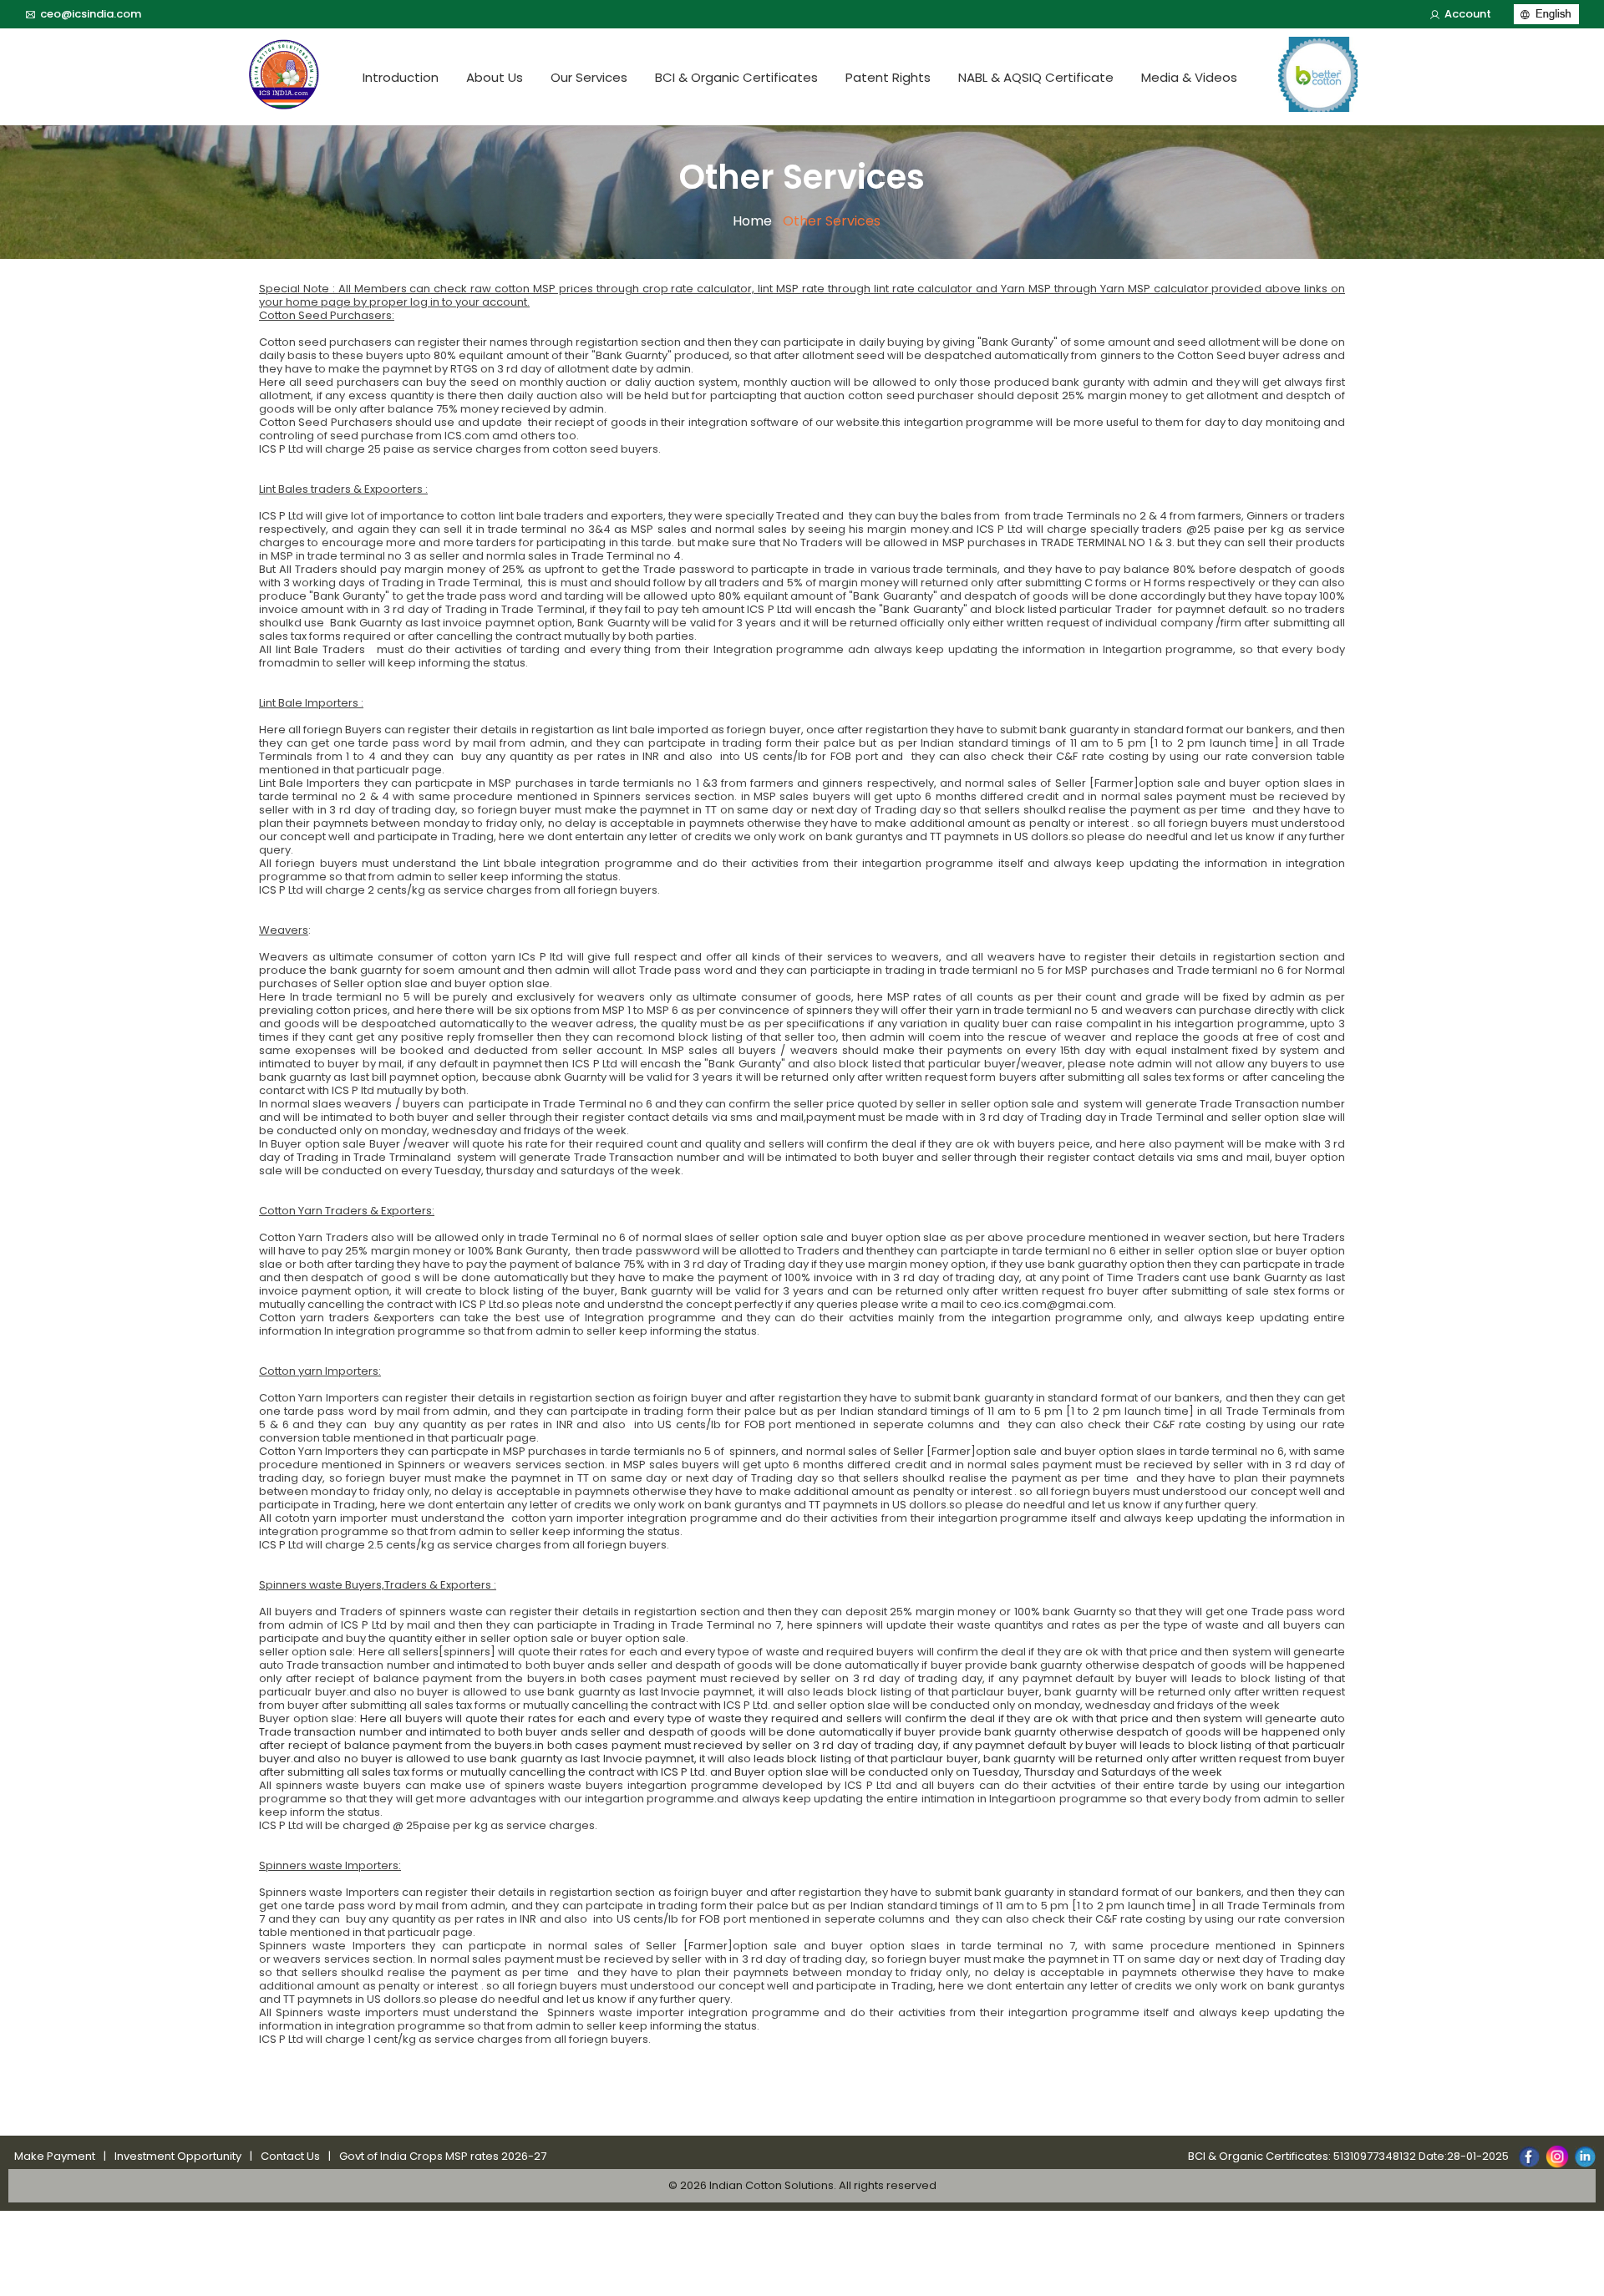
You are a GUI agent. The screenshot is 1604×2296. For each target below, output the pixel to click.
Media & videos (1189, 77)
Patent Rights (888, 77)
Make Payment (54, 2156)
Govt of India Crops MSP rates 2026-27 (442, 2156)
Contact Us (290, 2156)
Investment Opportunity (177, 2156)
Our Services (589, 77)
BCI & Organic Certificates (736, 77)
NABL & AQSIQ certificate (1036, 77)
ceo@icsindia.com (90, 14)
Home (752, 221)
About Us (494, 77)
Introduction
━━━━
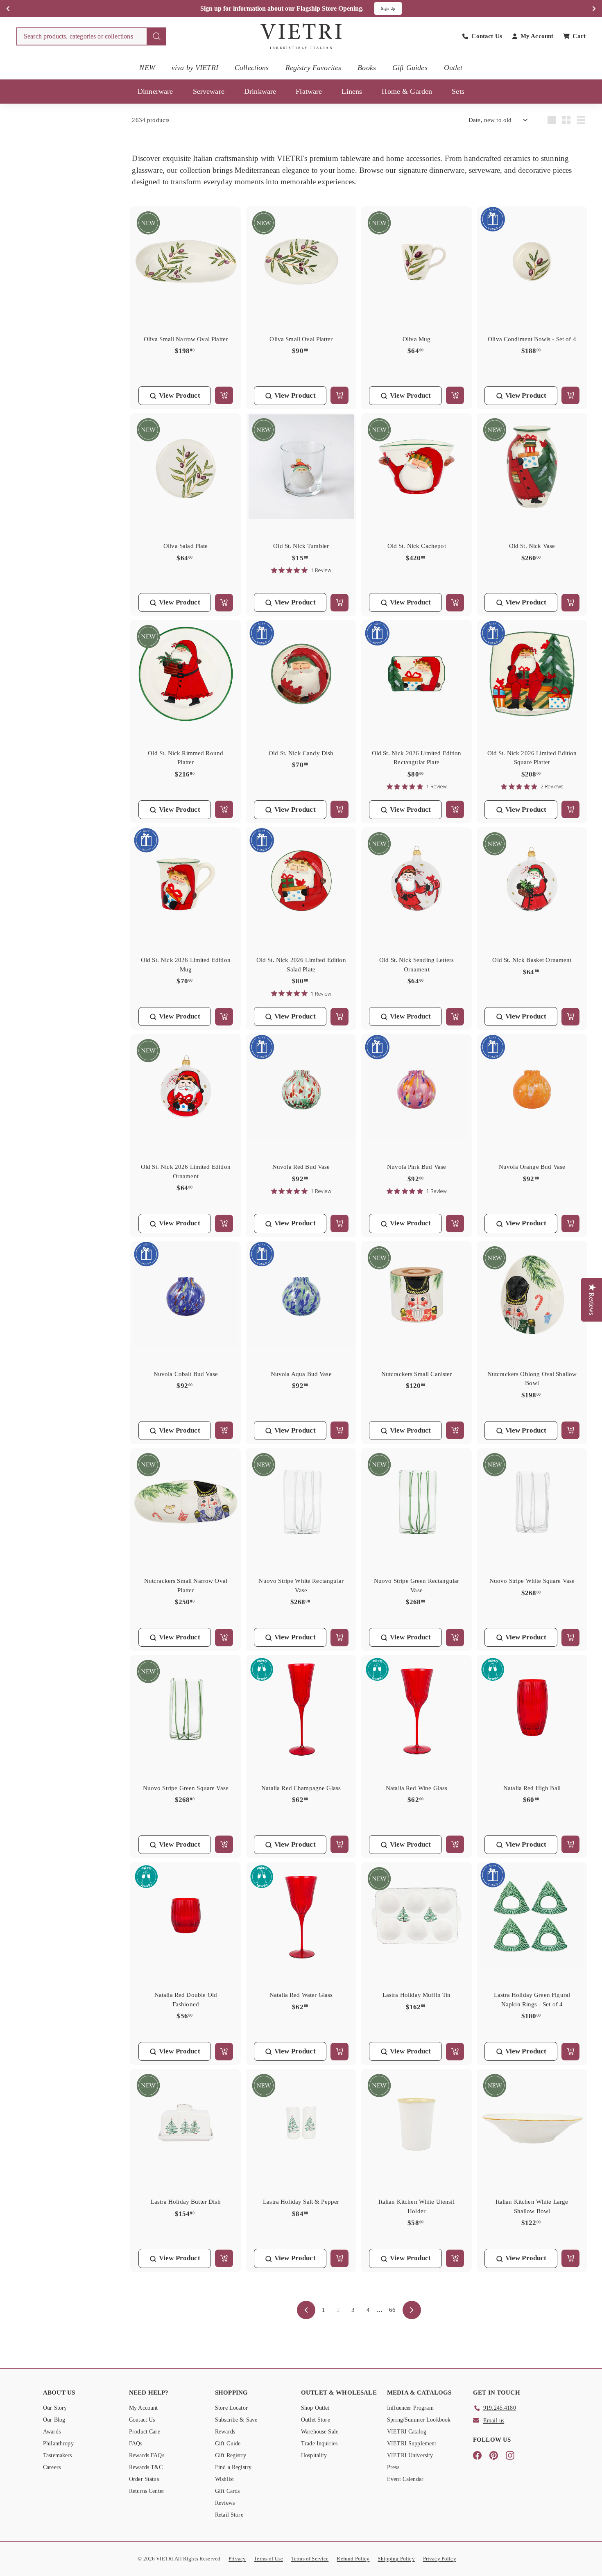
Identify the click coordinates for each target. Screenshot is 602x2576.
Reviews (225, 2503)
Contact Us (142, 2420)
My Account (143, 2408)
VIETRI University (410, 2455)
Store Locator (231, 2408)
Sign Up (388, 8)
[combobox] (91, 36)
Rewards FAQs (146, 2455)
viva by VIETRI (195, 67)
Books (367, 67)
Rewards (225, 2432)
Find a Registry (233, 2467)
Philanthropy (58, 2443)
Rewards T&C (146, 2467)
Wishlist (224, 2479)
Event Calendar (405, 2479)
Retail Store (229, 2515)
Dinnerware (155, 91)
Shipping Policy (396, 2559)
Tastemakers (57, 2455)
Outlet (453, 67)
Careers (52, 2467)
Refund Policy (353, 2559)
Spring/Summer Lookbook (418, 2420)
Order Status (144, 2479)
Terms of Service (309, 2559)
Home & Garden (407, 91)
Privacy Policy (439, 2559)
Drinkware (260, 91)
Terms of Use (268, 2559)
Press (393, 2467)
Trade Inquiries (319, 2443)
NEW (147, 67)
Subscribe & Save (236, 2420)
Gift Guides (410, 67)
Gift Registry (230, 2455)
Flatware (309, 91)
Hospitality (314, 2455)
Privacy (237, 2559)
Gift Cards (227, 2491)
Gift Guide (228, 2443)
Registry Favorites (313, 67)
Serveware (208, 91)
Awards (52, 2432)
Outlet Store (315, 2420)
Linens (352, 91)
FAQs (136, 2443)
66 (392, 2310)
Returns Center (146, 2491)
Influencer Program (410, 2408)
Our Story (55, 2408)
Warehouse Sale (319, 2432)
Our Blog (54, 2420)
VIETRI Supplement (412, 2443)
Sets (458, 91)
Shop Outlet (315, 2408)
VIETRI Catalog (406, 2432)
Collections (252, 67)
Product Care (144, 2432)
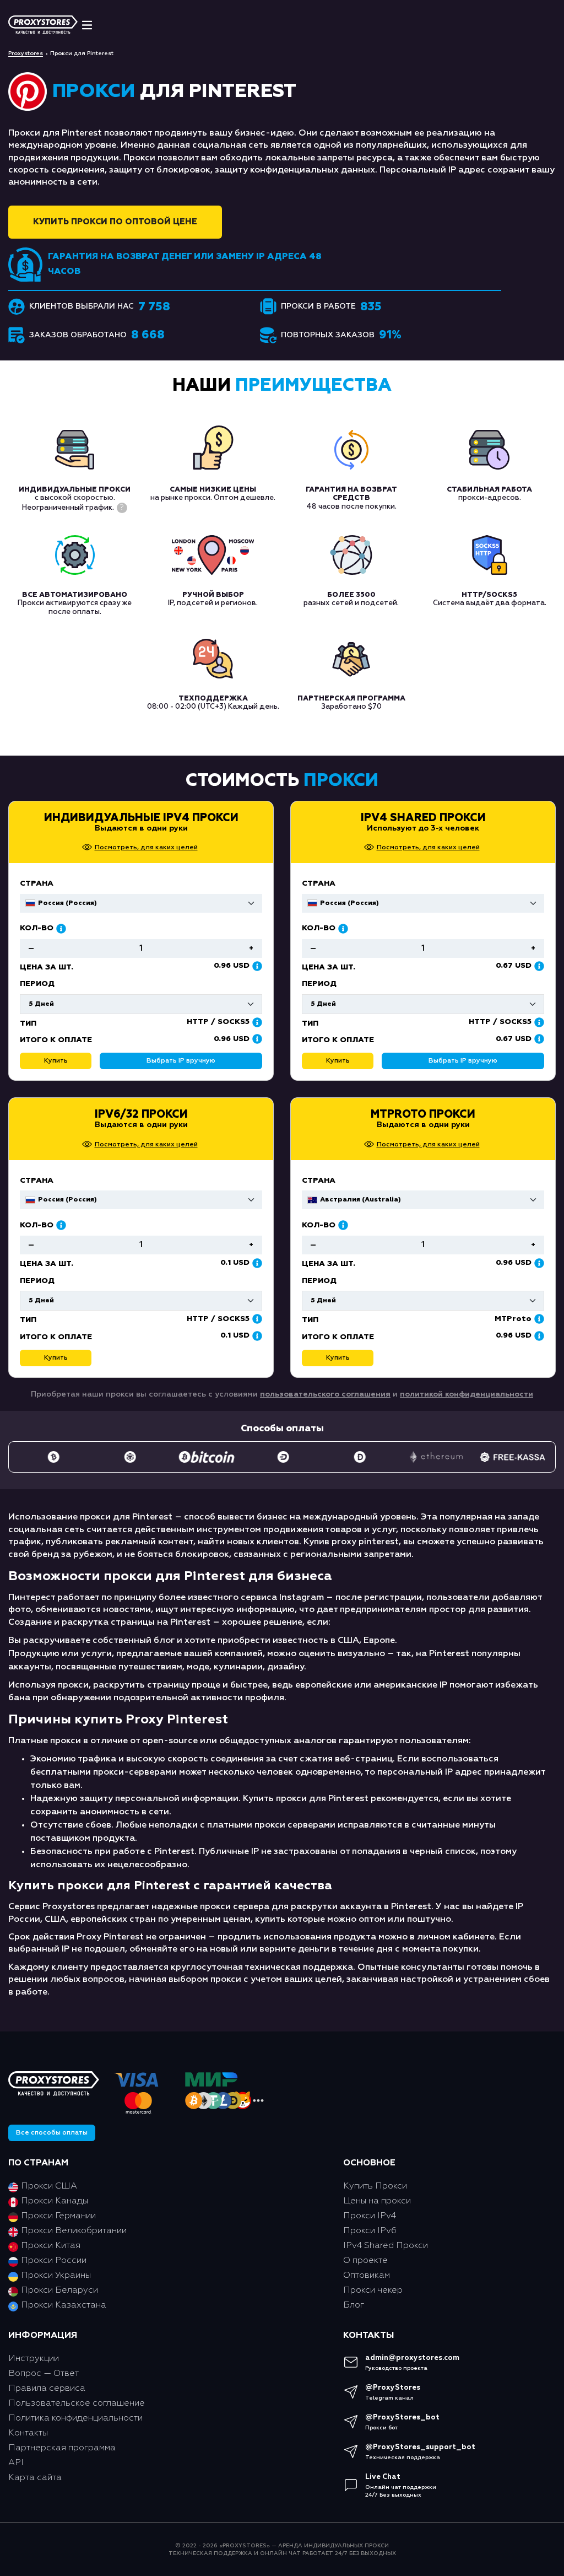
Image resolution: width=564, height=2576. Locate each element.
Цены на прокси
━━━━
● **Task to carry out**:
Would you please copy, word for word, everything above from the line containing "Retail Store (229, 2515)" down to the line containing "Drinkware (260, 91)", those two lines included?

● **Result below**:
Retail Store (229, 2515)
Dinnerware (155, 91)
Shipping Policy (396, 2559)
Tastemakers (57, 2455)
Outlet (453, 67)
Careers (52, 2467)
Refund Policy (353, 2559)
Spring/Summer Lookbook (418, 2420)
Order Status (144, 2479)
Terms of Service (309, 2559)
Home & Garden (407, 91)
Privacy Policy (439, 2559)
Drinkware (260, 91)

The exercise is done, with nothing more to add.